As a basketball starter all 3 years of high school, Rusty helped lead his team to district championship finals in 1980, 1981 and 1982 where the team won the district in 1981. He was named to the All-District tournament in 1982, his Senior season. During the years that he played, the teams averaged 16 wins per season. He had a season-high 16-point game when PHS upset the #2 state ranked East Robertson. He played guard for the Panthers.

In the spring, Rusty was an integral part of the Panther baseball program. He was a starter all 3 years of high school as a pitcher and shortstop. He helped

lead his team to be runners-up or champions each year in the post-season. His Sophomore year of high school, the team finished as District Tournament Runners-up. His Junior year, Rusty had a batting average of 433 and the team finished District champs, Region and sub-state champs and advanced to the Final Four of the State tournament before eventually falling to Knoxville, who went on to win the AA State Baseball championship. His Senior year, the team finished second in the District tournament. Rusty had 14 stolen bases and a batting average of 476. He was named to the All-District and All-County team and was selected to play in the Mid-State All-Star Game.
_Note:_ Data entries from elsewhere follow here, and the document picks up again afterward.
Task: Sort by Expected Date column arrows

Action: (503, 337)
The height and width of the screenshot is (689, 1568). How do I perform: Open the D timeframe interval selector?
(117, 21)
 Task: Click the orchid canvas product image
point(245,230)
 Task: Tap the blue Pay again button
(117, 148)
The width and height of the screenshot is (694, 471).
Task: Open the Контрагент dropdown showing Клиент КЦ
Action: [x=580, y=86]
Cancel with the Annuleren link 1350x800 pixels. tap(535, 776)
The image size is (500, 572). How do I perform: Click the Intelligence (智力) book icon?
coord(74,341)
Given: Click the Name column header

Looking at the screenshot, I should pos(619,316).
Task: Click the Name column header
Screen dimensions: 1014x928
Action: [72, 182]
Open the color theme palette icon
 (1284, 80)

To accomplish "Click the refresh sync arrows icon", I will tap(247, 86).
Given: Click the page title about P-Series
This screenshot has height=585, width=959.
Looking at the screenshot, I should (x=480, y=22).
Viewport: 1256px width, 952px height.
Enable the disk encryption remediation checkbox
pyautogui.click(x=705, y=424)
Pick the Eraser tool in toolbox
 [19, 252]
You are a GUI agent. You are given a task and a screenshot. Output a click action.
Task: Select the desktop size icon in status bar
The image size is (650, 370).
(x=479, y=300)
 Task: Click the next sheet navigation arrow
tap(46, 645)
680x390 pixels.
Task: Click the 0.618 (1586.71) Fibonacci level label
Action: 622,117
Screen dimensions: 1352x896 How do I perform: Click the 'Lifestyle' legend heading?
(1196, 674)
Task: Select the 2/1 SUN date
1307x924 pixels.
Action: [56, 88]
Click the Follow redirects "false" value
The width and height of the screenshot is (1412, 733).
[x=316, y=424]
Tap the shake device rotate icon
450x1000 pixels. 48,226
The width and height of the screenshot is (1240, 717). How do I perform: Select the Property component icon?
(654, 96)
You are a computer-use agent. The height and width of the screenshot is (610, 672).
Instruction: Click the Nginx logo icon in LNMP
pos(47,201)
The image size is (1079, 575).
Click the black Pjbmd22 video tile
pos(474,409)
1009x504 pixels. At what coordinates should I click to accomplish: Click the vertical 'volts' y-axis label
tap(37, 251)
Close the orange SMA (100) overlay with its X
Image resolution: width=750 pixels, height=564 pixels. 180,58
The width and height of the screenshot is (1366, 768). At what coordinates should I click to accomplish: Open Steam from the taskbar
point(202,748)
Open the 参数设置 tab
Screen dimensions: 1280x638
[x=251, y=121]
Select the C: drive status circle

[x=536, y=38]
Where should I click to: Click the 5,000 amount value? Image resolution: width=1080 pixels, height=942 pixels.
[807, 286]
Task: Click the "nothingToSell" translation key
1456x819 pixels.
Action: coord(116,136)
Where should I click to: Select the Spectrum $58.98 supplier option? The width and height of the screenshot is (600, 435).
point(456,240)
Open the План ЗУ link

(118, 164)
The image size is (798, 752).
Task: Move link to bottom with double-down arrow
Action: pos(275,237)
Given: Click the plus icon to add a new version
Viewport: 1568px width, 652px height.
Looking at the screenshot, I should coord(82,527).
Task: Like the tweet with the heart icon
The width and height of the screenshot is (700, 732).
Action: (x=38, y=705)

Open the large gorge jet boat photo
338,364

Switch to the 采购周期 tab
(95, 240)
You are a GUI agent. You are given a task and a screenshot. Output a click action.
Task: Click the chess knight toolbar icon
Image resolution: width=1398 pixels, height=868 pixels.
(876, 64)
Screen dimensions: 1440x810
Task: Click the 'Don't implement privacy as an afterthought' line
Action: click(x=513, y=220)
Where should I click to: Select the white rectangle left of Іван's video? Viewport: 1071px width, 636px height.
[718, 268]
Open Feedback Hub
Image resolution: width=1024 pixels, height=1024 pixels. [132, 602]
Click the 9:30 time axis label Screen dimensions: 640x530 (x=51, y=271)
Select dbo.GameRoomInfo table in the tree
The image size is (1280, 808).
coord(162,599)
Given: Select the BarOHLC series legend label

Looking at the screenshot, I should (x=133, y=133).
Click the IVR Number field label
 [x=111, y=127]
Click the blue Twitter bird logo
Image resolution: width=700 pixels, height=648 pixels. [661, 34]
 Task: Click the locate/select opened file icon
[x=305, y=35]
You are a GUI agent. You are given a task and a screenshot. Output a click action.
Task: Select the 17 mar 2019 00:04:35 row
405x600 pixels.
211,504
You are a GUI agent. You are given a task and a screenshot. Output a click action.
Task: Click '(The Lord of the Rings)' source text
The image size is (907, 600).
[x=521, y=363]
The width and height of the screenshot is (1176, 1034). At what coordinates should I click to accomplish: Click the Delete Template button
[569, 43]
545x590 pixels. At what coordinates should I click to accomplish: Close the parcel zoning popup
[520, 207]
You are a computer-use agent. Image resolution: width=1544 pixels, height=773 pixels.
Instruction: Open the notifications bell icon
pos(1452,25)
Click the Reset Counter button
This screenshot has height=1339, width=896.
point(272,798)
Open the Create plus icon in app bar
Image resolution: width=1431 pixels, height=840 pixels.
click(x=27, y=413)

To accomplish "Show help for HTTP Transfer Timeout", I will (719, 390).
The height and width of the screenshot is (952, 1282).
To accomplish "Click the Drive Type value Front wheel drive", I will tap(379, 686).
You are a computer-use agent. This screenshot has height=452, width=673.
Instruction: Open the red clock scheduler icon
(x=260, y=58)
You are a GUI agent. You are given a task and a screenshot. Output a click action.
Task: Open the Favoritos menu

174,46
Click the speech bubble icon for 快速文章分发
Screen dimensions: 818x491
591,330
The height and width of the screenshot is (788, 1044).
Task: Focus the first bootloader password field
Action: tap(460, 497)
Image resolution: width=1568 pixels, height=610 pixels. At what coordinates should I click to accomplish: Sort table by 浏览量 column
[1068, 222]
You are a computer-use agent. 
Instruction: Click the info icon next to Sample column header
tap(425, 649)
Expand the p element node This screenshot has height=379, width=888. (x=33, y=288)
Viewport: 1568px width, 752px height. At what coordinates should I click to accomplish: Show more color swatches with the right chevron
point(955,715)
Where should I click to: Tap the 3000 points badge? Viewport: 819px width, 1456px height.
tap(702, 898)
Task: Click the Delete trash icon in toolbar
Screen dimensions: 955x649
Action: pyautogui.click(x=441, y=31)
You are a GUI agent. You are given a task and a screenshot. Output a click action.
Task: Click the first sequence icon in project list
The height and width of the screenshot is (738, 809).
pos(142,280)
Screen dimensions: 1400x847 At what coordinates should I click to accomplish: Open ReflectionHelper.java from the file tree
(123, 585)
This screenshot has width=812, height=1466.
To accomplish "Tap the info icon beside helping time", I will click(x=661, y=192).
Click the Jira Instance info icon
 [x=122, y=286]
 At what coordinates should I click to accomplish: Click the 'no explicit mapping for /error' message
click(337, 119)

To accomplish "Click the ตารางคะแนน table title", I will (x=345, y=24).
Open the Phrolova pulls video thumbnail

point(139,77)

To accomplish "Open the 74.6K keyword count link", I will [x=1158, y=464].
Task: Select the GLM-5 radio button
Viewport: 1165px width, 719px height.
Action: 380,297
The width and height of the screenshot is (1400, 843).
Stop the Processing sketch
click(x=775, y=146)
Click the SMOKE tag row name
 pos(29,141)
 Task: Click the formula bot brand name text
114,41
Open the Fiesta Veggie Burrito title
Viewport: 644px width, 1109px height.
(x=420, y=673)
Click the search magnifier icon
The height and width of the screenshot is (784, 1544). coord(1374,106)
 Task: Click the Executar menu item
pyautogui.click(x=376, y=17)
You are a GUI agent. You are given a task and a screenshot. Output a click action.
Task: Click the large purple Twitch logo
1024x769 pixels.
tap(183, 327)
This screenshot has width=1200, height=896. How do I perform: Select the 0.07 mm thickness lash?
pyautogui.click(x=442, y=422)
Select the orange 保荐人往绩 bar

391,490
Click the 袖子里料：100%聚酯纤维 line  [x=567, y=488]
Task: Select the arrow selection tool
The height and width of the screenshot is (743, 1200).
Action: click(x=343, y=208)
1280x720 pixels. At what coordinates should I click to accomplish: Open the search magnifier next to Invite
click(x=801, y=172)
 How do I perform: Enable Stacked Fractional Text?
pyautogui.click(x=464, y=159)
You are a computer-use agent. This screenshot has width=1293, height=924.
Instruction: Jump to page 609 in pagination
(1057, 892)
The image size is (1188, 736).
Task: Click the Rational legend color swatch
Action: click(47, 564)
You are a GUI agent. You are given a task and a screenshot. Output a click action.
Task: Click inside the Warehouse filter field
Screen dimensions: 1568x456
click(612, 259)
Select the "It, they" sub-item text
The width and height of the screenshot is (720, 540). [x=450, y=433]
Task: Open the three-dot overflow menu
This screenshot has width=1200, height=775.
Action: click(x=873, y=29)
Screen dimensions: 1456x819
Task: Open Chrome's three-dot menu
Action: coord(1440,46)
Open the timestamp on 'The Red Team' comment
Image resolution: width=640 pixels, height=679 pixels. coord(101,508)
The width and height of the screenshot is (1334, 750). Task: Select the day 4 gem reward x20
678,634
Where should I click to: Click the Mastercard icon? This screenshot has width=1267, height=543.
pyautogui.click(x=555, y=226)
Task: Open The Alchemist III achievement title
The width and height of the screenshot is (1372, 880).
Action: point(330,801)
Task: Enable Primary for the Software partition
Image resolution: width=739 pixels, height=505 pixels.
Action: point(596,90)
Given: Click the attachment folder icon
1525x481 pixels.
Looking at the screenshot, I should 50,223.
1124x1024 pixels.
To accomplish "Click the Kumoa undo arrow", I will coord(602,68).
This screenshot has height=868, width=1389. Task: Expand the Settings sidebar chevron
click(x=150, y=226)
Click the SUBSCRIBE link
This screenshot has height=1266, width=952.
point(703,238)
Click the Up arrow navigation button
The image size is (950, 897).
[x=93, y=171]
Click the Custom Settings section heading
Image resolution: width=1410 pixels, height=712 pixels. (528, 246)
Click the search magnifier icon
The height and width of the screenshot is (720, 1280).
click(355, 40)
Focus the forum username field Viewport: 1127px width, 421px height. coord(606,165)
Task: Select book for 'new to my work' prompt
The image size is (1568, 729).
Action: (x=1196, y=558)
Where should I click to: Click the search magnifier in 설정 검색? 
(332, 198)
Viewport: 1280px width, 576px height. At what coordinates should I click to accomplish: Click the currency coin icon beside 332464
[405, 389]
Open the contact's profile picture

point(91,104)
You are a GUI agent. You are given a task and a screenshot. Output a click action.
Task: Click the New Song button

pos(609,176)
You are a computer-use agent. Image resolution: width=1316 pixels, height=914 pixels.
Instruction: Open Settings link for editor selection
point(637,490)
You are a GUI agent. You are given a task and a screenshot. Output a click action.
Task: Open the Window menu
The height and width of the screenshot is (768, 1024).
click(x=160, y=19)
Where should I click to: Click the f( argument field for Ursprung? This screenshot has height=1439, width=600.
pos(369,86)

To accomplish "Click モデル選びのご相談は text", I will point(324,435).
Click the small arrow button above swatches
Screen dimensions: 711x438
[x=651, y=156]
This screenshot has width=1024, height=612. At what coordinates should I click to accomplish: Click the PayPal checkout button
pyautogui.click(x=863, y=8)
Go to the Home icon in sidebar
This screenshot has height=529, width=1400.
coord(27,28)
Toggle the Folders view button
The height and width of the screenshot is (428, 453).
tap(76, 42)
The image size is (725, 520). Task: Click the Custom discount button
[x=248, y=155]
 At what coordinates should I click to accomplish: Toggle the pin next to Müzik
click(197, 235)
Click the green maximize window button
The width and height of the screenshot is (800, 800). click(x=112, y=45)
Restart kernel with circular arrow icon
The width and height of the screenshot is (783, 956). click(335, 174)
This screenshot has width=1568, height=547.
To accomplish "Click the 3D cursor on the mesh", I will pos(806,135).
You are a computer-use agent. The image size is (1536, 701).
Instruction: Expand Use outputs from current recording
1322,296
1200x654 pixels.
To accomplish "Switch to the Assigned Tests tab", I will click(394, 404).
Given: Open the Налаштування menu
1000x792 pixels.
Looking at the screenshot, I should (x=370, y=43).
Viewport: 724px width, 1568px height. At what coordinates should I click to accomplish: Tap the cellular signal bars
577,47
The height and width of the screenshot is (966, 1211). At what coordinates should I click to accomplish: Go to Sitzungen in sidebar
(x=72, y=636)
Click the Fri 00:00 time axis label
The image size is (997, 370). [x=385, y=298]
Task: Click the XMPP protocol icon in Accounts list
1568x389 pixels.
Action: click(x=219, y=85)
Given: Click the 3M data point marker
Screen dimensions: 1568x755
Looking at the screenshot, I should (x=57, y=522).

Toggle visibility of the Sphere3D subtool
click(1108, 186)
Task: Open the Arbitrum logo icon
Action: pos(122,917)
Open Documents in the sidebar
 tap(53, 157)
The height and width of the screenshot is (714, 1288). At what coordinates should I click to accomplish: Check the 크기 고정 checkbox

After high school, Rusty chose to attend Belmont University to play baseball. He played for the Bruins from 1984-1987 where he was a starter all 4 years at second base. As a Sophomore in 1985, Belmont made the NAIA playoffs and he led the team to the finals in 2 wins with 2 homeruns, 5 hits and 7 RBI’s. He was named to TCAC team. He received from Belmont the College Gold Glove Award for a fielding average of .981 in 1986 as well as the Belmont College Tony Haywood Hustle Award in 1987. While at Belmont, he compiled a batting average of 322, a slugging average of 475 and had a total of 166 hits in his college career.

Rusty was an honors student at PHS as well as being a member of the Beta Club, Student Council, an FCA officer. He was named Junior Class Favorite. During his Senior year, he was voted Most Athletic, received the Athletic Departmental Award, and was voted Mr. Portland High School. He received his Bachelor’s degree from Belmont College in Business and worked after college in sports marketing and pharmaceutical sales. Rusty passed away in 2000.